Certain people can put their troubles neatly into a box and go about their lives even when one part of it, e.g. their job or their love life, is suffering. Optimists, however, should not be seen as blindly being positive in the face of crisis and sweeping their challenges under the carpet to be revisited sometime in the future. They are able to deal with them as they happen. They adjust their thinking and look for possibilities and a way forward.
Conversely, pessimists find every setback a potential catastrophe. Their whole universe is rocked when the going gets rough. The consequences of this attitude can be severe. They blame themselves begin to think they are failures. They are likely to think, “I’m stupid. I invited this trouble.” The optimist believes that negative events have specific causes. In contrast, pessimists believe that negative events have universal Powerless/Personal causes and that good events only occur once in a while or by chance.
Counting Your Blessings
What allows certain people to fight the fight after repeated setbacks is their ability extract the lessons and use them as future resources as opposed to dwelling on the pain and horror of the experience. According to University of Pennsylvania psychologist Martin Seligman, how people explain events and situations to themselves determines if they can achieve a state of optimism. Optimists look at the bigger picture rather than getting mired down in the small, negative details.
Try this mantra:
“It’s neither a curse nor a blessing. I accept the situation as it is.”

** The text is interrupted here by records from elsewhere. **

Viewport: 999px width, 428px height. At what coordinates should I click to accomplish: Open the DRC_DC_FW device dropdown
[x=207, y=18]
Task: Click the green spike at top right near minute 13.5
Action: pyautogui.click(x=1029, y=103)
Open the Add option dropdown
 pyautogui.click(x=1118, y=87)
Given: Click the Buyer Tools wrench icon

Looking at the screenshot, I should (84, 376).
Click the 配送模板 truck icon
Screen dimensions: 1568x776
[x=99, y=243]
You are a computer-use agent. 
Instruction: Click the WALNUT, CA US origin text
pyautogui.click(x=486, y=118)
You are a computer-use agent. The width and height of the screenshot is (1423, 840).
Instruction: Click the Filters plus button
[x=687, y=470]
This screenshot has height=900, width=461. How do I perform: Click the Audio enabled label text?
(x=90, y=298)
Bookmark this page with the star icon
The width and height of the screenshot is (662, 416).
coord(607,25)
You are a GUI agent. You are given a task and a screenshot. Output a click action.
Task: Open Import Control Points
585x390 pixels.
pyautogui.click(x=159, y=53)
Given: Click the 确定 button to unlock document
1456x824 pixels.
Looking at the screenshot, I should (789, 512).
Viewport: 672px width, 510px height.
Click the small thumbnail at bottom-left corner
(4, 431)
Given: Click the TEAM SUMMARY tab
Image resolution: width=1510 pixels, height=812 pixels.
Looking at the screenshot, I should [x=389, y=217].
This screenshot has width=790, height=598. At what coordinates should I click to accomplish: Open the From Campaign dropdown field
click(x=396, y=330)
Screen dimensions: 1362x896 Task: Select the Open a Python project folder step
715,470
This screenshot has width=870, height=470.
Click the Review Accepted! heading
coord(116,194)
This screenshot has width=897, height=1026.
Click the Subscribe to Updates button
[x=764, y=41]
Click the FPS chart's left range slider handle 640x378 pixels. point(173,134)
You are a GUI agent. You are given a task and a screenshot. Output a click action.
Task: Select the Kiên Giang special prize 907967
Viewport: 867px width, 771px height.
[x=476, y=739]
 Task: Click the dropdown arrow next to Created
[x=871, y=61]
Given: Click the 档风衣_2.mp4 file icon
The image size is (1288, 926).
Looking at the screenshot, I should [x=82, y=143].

Ask yourself these questions:
If a colleague is troubling you or causing you much worry and frustration, in what way could this be a blessing?
Perhaps learning new ways to respond might help you handle more toxic people. Perhaps finding out the source of your colleague’s behavior would teach you what you should avoid. Perhaps this might be the best time to show support and make a new friend out of an enemy.
If you lost your job, in what way could this be a blessing?
Perhaps the job loss can teach you to value every moment when you have one. Perhaps it’s giving you a period to focus on something you have always wanted to do but never got down to doing. Perhaps it’s time to take stock of your own life and what your personal mission is really about. Maybe it’s telling you it’s time to go back to school and take those classes you’ve been putting off.
If you have a long-term illness or one that is challenging you, in what way could this be a blessing?
Perhaps you finally realize that you’ve been neglecting yourself and need to make a lifestyle change.
It’s time to take that much needed sabbatical and recuperate fully. Perhaps you will now treasure every moment of having a healthy body and change your diet for the better. Perhaps you can now be an example and a resource for others who are going through your plight.
If you lost out on an opportunity, what might have changed your present circumstances?
Perhaps you were really not ready. You now realize what you really didn’t possess in terms of experience and skill and it’s time you pursue those missing links that make you more complete. Something bigger awaits you possibly. The pain of loss could motivate you to work harder to find something even more fulfilling.
It is important to always have a habit of checking your thoughts. The next time a crisis hits, ask yourself, “If there was a higher purpose for this happening, what would it be?”
Optimists have a healthy sense of self-regard and acknowledge that crisis/problems will always be there, however, they can be given different labels. Once we can see our challenging experiences as gifts and opportunities, they teach us that jumping through such hoops and crossing obstacles can only strengthen one’s endurance to take on life’s experiences with enthusiasm.